# League of Legends Match Analysis

This notebook analyzes the match data collected using the Riot Games API.

In [None]:
import pandas as pd
import matplotlib.pyplot as plt
import seaborn as sns

# Set plot style
plt.style.use('ggplot')
sns.set(font_scale=1.2)

In [None]:
# Load the match data
df = pd.read_csv('../data/lol_match_data.csv')

# Display basic information
print(f"Total matches: {len(df)}")
df.head()

In [None]:
# Basic statistics
df.describe()

## Win Rate Analysis

In [None]:
# Calculate win rate
win_rate = df['win'].mean() * 100
print(f"Overall win rate: {win_rate:.2f}%")

# Win rate by champion
champion_stats = df.groupby('champion').agg({
    'win': ['mean', 'count'],
    'kills': 'mean',
    'deaths': 'mean',
    'assists': 'mean',
    'kda': 'mean'
}).sort_values(('win', 'count'), ascending=False)

# Convert win rate to percentage
champion_stats[('win', 'mean')] = champion_stats[('win', 'mean')] * 100

# Display champion stats
champion_stats.head(10)

## Performance Metrics Visualization

In [None]:
# Plot KDA distribution
plt.figure(figsize=(10, 6))
sns.histplot(df['kda'], bins=20)
plt.title('KDA Distribution')
plt.xlabel('KDA')
plt.ylabel('Frequency')
plt.axvline(df['kda'].mean(), color='red', linestyle='--', label=f'Mean: {df["kda"].mean():.2f}')
plt.legend()
plt.show()

In [None]:
# Plot CS per minute vs. KDA
plt.figure(figsize=(10, 6))
sns.scatterplot(data=df, x='cs_per_min', y='kda', hue='win')
plt.title('CS per Minute vs. KDA')
plt.xlabel('CS per Minute')
plt.ylabel('KDA')
plt.show()

## Game Duration Analysis

In [None]:
# Plot game duration distribution
plt.figure(figsize=(10, 6))
sns.histplot(df['game_duration_minutes'], bins=15)
plt.title('Game Duration Distribution')
plt.xlabel('Game Duration (minutes)')
plt.ylabel('Frequency')
plt.axvline(df['game_duration_minutes'].mean(), color='red', linestyle='--', 
            label=f'Mean: {df["game_duration_minutes"].mean():.2f} min')
plt.legend()
plt.show()

In [None]:
# Analyze win rate by game duration
df['duration_bucket'] = pd.cut(df['game_duration_minutes'], bins=[0, 20, 25, 30, 35, 40, 100], 
                              labels=['<20', '20-25', '25-30', '30-35', '35-40', '>40'])

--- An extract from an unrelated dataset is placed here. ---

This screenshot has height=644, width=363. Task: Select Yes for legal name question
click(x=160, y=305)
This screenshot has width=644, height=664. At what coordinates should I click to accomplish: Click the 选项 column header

duration_win_rate = df.groupby('duration_bucket')['win'].agg(['mean', 'count'])
duration_win_rate['mean'] = duration_win_rate['mean'] * 100

plt.figure(figsize=(10, 6))
ax = sns.barplot(x=duration_win_rate.index, y=duration_win_rate['mean'])
plt.title('Win Rate by Game Duration')
plt.xlabel('Game Duration (minutes)')
plt.ylabel('Win Rate (%)')

# Add count labels
for i, count in enumerate(duration_win_rate['count']):
    ax.text(i, 5, f'n={count}', ha='center')

plt.show()